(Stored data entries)
--
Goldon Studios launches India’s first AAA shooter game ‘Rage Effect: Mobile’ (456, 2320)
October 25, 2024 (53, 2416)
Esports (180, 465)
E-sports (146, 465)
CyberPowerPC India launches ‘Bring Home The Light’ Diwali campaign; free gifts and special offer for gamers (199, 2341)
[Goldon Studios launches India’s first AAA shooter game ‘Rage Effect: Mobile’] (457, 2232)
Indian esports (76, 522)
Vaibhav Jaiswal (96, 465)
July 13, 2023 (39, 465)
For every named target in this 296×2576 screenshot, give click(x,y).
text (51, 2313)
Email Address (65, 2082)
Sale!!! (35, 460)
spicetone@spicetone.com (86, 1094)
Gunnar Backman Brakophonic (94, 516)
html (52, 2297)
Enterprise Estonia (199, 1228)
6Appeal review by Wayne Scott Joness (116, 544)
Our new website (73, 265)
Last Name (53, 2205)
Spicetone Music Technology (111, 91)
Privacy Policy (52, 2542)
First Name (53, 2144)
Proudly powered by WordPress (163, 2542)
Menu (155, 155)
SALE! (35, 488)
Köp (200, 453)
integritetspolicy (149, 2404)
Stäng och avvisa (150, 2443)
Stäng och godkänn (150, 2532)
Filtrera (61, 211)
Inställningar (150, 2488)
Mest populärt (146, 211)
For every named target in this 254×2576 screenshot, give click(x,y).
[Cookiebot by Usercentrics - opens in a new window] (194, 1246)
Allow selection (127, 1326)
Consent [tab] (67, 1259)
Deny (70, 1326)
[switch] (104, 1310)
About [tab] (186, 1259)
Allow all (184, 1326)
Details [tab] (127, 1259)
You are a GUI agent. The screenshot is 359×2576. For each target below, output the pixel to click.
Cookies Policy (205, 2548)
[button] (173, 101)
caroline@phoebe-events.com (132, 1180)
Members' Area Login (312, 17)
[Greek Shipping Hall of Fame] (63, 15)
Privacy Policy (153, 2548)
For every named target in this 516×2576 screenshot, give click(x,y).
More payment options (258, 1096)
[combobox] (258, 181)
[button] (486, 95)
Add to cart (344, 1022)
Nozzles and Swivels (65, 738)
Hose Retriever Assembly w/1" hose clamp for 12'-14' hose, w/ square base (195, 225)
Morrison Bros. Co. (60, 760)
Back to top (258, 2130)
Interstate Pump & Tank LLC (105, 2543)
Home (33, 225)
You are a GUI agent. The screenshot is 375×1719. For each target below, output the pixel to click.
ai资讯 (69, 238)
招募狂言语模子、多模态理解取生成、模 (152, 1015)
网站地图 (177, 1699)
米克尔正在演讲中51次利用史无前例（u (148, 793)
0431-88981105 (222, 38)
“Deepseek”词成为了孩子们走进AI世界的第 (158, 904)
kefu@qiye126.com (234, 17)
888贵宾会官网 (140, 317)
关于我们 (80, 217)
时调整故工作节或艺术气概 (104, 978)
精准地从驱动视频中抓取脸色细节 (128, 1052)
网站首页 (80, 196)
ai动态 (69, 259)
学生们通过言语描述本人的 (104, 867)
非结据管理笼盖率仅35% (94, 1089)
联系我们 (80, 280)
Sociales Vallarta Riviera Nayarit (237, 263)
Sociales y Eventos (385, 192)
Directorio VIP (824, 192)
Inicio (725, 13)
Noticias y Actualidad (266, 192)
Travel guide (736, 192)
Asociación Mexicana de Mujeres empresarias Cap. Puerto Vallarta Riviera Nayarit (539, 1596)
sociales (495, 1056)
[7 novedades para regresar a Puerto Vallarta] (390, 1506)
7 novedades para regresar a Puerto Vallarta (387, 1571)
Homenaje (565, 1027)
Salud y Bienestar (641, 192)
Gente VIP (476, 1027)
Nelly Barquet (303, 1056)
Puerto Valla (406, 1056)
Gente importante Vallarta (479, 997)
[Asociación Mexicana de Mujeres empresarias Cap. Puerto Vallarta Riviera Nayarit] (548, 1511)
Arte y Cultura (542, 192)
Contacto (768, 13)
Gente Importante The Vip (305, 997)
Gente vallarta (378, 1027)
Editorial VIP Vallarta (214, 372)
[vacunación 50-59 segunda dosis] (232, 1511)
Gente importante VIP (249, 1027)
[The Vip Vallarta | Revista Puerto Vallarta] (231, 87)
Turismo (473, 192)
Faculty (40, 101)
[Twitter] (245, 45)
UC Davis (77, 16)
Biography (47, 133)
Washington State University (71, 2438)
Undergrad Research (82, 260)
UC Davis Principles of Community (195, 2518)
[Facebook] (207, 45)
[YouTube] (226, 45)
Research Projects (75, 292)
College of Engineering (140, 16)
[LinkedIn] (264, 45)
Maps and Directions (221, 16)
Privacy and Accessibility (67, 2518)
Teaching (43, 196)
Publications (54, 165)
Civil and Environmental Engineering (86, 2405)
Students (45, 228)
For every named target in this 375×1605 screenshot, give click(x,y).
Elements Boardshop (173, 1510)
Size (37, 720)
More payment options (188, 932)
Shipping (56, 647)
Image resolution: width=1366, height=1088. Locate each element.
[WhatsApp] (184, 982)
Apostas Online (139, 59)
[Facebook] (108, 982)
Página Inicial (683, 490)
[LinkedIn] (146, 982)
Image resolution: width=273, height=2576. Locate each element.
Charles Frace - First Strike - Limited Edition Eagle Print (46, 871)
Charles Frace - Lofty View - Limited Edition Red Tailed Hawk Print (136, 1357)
--
- Task objective -
Every record above must be printed again exactly as it stands.

- Your solution -
Goldon Studios launches India’s first AAA shooter game ‘Rage Effect: Mobile’ (456, 2320)
October 25, 2024 (53, 2416)
Esports (180, 465)
E-sports (146, 465)
CyberPowerPC India launches ‘Bring Home The Light’ Diwali campaign; free gifts and special offer for gamers (199, 2341)
[Goldon Studios launches India’s first AAA shooter game ‘Rage Effect: Mobile’] (457, 2232)
Indian esports (76, 522)
Vaibhav Jaiswal (96, 465)
July 13, 2023 (39, 465)
For every named target in this 296×2576 screenshot, give click(x,y).
text (51, 2313)
Email Address (65, 2082)
Sale!!! (35, 460)
spicetone@spicetone.com (86, 1094)
Gunnar Backman Brakophonic (94, 516)
html (52, 2297)
Enterprise Estonia (199, 1228)
6Appeal review by Wayne Scott Joness (116, 544)
Our new website (73, 265)
Last Name (53, 2205)
Spicetone Music Technology (111, 91)
Privacy Policy (52, 2542)
First Name (53, 2144)
Proudly powered by WordPress (163, 2542)
Menu (155, 155)
SALE! (35, 488)
Köp (200, 453)
integritetspolicy (149, 2404)
Stäng och avvisa (150, 2443)
Stäng och godkänn (150, 2532)
Filtrera (61, 211)
Inställningar (150, 2488)
Mest populärt (146, 211)
For every named target in this 254×2576 screenshot, give click(x,y).
[Cookiebot by Usercentrics - opens in a new window] (194, 1246)
Allow selection (127, 1326)
Consent [tab] (67, 1259)
Deny (70, 1326)
[switch] (104, 1310)
About [tab] (186, 1259)
Allow all (184, 1326)
Details [tab] (127, 1259)
You are a GUI agent. The screenshot is 359×2576. For each target below, output the pixel to click.
Cookies Policy (205, 2548)
[button] (173, 101)
caroline@phoebe-events.com (132, 1180)
Members' Area Login (312, 17)
[Greek Shipping Hall of Fame] (63, 15)
Privacy Policy (153, 2548)
For every named target in this 516×2576 screenshot, give click(x,y).
More payment options (258, 1096)
[combobox] (258, 181)
[button] (486, 95)
Add to cart (344, 1022)
Nozzles and Swivels (65, 738)
Hose Retriever Assembly w/1" hose clamp for 12'-14' hose, w/ square base (195, 225)
Morrison Bros. Co. (60, 760)
Back to top (258, 2130)
Interstate Pump & Tank LLC (105, 2543)
Home (33, 225)
You are a GUI agent. The screenshot is 375×1719. For each target below, output the pixel to click.
ai资讯 (69, 238)
招募狂言语模子、多模态理解取生成、模 (152, 1015)
网站地图 (177, 1699)
米克尔正在演讲中51次利用史无前例（u (148, 793)
0431-88981105 (222, 38)
“Deepseek”词成为了孩子们走进AI世界的第 (158, 904)
kefu@qiye126.com (234, 17)
888贵宾会官网 (140, 317)
关于我们 (80, 217)
时调整故工作节或艺术气概 (104, 978)
精准地从驱动视频中抓取脸色细节 (128, 1052)
网站首页 (80, 196)
ai动态 (69, 259)
学生们通过言语描述本人的 (104, 867)
非结据管理笼盖率仅35% (94, 1089)
联系我们 (80, 280)
Sociales Vallarta Riviera Nayarit (237, 263)
Sociales y Eventos (385, 192)
Directorio VIP (824, 192)
Inicio (725, 13)
Noticias y Actualidad (266, 192)
Travel guide (736, 192)
Asociación Mexicana de Mujeres empresarias Cap. Puerto Vallarta Riviera Nayarit (539, 1596)
sociales (495, 1056)
[7 novedades para regresar a Puerto Vallarta] (390, 1506)
7 novedades para regresar a Puerto Vallarta (387, 1571)
Homenaje (565, 1027)
Salud y Bienestar (641, 192)
Gente VIP (476, 1027)
Nelly Barquet (303, 1056)
Puerto Valla (406, 1056)
Gente importante Vallarta (479, 997)
[Asociación Mexicana de Mujeres empresarias Cap. Puerto Vallarta Riviera Nayarit] (548, 1511)
Arte y Cultura (542, 192)
Contacto (768, 13)
Gente Importante The Vip (305, 997)
Gente vallarta (378, 1027)
Editorial VIP Vallarta (214, 372)
[vacunación 50-59 segunda dosis] (232, 1511)
Gente importante VIP (249, 1027)
[The Vip Vallarta | Revista Puerto Vallarta] (231, 87)
Turismo (473, 192)
Faculty (40, 101)
[Twitter] (245, 45)
UC Davis (77, 16)
Biography (47, 133)
Washington State University (71, 2438)
Undergrad Research (82, 260)
UC Davis Principles of Community (195, 2518)
[Facebook] (207, 45)
[YouTube] (226, 45)
Research Projects (75, 292)
College of Engineering (140, 16)
[LinkedIn] (264, 45)
Maps and Directions (221, 16)
Privacy and Accessibility (67, 2518)
Teaching (43, 196)
Publications (54, 165)
Civil and Environmental Engineering (86, 2405)
Students (45, 228)
For every named target in this 375×1605 screenshot, give click(x,y).
Elements Boardshop (173, 1510)
Size (37, 720)
More payment options (188, 932)
Shipping (56, 647)
Image resolution: width=1366, height=1088. Locate each element.
[WhatsApp] (184, 982)
Apostas Online (139, 59)
[Facebook] (108, 982)
Página Inicial (683, 490)
[LinkedIn] (146, 982)
Image resolution: width=273, height=2576. Locate each element.
Charles Frace - First Strike - Limited Edition Eagle Print (46, 871)
Charles Frace - Lofty View - Limited Edition Red Tailed Hawk Print (136, 1357)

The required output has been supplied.